# Blizzaks



## The_Goat (Mar 10, 2005)

I was quoted 738.00 for 4 Blizzaks installed, is that a good deal?


----------



## Somewhat_Broken (Mar 6, 2006)

what size and which model, does it include warranty or not, with tax or without?

What place did you get a price from?

PM me if you want


----------



## The_Goat (Mar 10, 2005)

245/45/17's LM25's 732.00 out the door. I got em put on my stock rims yesterday with the intent of buying new rims/tires in the spring. 

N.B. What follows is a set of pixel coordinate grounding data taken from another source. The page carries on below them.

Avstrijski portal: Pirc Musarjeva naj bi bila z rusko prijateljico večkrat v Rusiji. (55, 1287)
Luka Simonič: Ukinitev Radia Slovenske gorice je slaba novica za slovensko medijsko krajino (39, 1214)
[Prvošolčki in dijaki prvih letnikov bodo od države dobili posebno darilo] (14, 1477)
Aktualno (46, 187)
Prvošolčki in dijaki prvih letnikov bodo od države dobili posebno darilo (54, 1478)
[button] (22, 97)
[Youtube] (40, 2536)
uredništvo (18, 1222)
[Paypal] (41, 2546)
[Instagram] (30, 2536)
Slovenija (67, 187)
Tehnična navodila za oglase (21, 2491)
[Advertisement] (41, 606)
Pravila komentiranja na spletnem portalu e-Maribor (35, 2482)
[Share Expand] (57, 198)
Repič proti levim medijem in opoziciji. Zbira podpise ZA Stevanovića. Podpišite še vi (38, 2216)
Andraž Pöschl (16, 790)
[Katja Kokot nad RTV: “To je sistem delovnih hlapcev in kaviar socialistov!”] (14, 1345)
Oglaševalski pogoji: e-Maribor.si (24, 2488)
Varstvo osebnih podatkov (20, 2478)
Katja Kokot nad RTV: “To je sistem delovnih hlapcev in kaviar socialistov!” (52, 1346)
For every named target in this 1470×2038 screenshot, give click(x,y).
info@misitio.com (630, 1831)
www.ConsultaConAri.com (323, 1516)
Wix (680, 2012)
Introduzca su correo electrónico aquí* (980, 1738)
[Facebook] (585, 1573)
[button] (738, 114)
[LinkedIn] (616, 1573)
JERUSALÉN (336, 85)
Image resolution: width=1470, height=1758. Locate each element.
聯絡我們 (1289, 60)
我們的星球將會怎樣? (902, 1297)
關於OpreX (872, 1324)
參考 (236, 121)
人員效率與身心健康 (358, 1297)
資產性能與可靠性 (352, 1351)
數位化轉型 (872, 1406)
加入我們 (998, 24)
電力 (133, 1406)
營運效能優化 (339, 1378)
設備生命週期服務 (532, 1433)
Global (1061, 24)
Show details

I've got to warn anyone thinking about doing this, I noticed an immediate decrease in handling. I knew it wouldn't be as good as with summer tires but I was not prepared for how..."squishy" the tires feel. Straight line performance, the grip like no other, but any side to side movement and it feels very lose. I mean.. like driving my grandpa's Buick lose.... If you're going to take a curve, they'll grip, but they give initially and that's a scary feeling the first time. I'd liken it to walking with brushes on the bottom of your feet.


----------



## SilverGoat (Oct 30, 2004)

That's what I did. And you are right about the handling, very squishy. Our winters haven't been too bad recently, but when it snows and gets icy performance tires just won't cut it, all-season or not. I don't need to drive like I stole it when it gets cold here so for 6-7 months I just have to take it a bit easy.


----------



## The_Goat (Mar 10, 2005)

Okay, so we had some colder weather last weekend the tires stiffened right up. They grip like hell and I love em!


----------